Thousands of visitors gathered near the Washington Monument in Washington, D.C., last weekend to attend the opening of the Smithsonian’s 19th museum, the National Museum of African American History and Culture. The new museum traces the history of African Americans from slavery to today.
The public was allowed to enter the museum following the dedication ceremony on Saturday, September 24, 2016. The celebration included a three-day music festival.
Five floors of exhibition space feature nearly 3,000 objects, 12 exhibitions and more than 180 videos, which trace the path of African American contributions to the United States. By the end of the year, the 85,000-square-foot museum will also be home to a digitized collection of Civil War-era records from the Freedmen’s Bureau, allowing patrons to search for their African American ancestors.

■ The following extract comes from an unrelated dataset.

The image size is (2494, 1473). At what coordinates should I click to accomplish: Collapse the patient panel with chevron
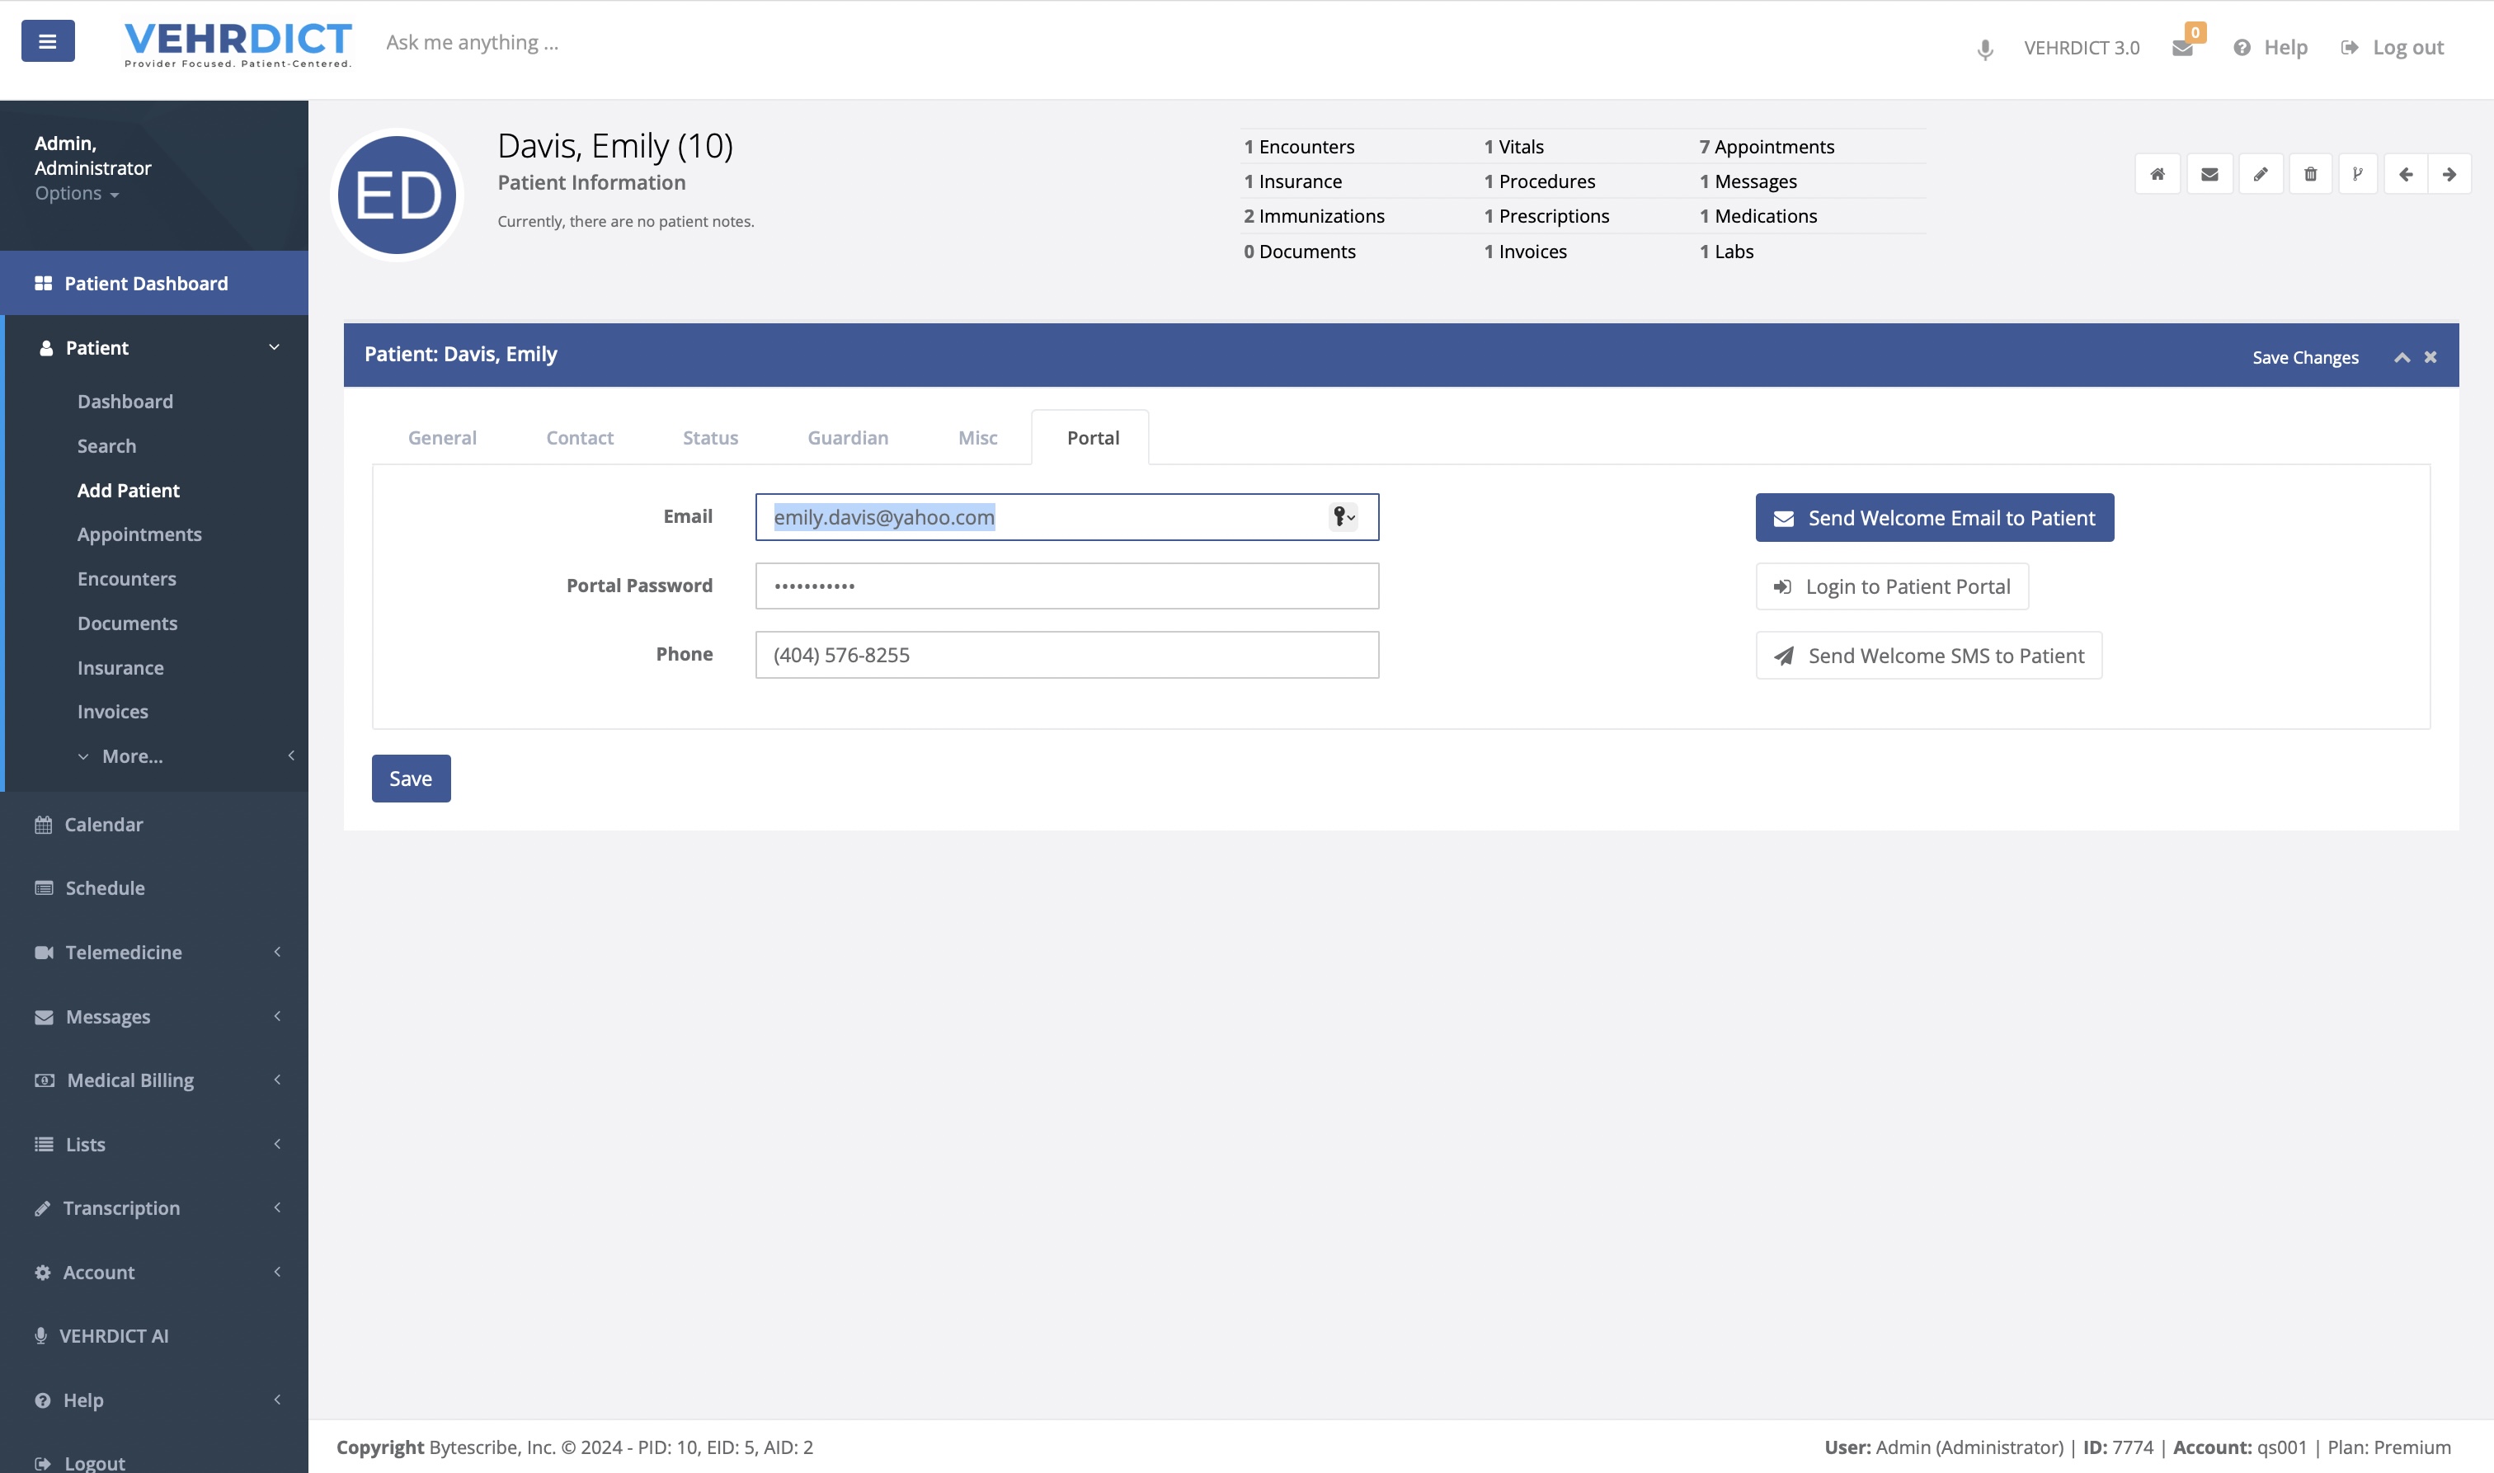2402,357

The volunteer effort to index millions of names found in the federal Freedmen’s Bureau records was organized by FamilySearch International, the world’s largest genealogy organization sponsored by The Church of Jesus Christ of Latter-day Saints. Over the past year, about 19,000 volunteers in the U.S. and Canada participated in the Freedmen’s Bureau Project to extract nearly 1.8 million names of former slaves and immigrants from the Civil War-era handwritten records.
FamilySearch partnered with the Smithsonian, the Afro-American Historical and Genealogical Society’s (AAHGS) nationwide chapters and local Mormon congregations in dozens of indexing events to complete the yearlong project that was launched at a news conference in Los Angeles on June 19, 2015, the 150th anniversary of Juneteenth, which celebrates the ending of slavery in the country.